Jim Edwards has a good post up about financial efficiency among the big drug companies. If you plot out their revenue versus expenses (S,G&A), you see that all the big outfits are basically the same (here's an enlarged version of the graph). Abbott's (NYSE:ABT) a bit toward the top end of the narrow range, and AstraZeneca's (NYSE:AZN) toward the bottom, but there's not much to choose from. This despite several of the companies on the chart having done whalloping huge mergers during the period shown, mergers which were supposed to improve efficiency. As Edwards shows, though, the best that can be said so far is that (in some cases) things have moved from a bit below average all the way up to.. average.

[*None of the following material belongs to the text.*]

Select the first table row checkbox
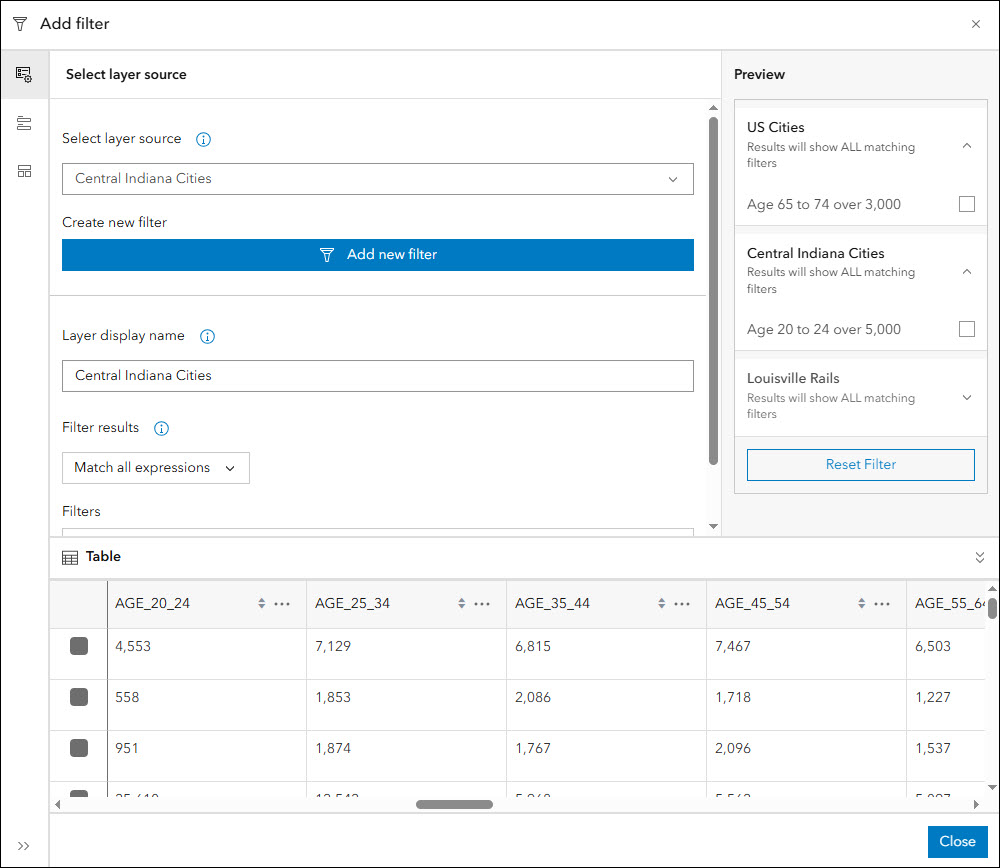 click(x=79, y=646)
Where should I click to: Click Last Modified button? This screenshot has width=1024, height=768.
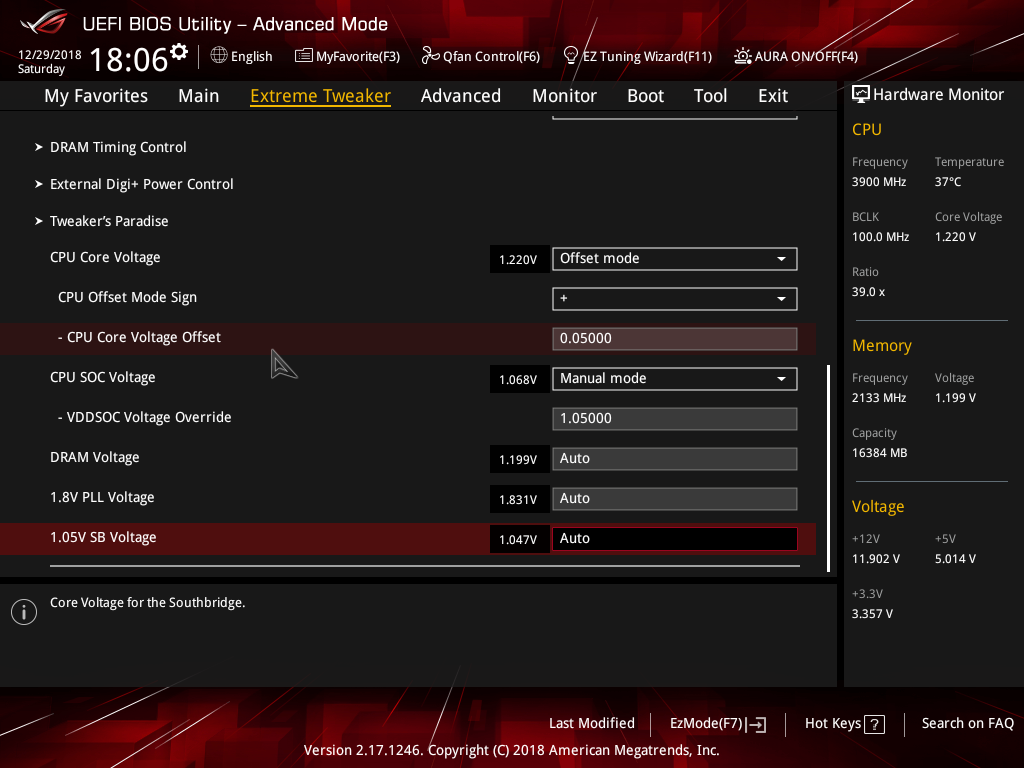click(x=592, y=724)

It's interesting to compare that ratio to those found at other companies and in other industries. The rule of thumb is that a dollar of SG&A is worth three in revenue. The big drug companies look to have ratios of about 3.2 to 3.5 or so. For apples versus oranges comparisons, Pier 1 (NYSE:PIR) is at 3, Best Buy (NYSE:BBY) is at 4.2, and Dollar General (NYSE:DG) is at 4.4. Tiffany (NYSE:TIF) is 2.4, and CVS is an impressive 7.1.
Another thing to check is the trend over a longer time period. This Nature Reviews article suggests (in its table 1) that the overall ratio for all publicly traded drug companies has been deteriorating slowly since 1975, going from above 3 down to 2.6 or 2.7. (And there are indeed some companies who bring down the average - Genzyme (GENZ), for example, is at 1.9, partly because of its recent troubles, and Shire (SHPGY) is around 2 as well.)
Another interesting thing is how Amgen (NASDAQ:AMGN) is included on the graph. Perhaps it's an artifact, but what it looks like is that the company starts out like a high flier, and gradually sinks into the same mire as the rest of the big pharma companies. Parallels between that and Amgen's real situation are, I hope, coincidental.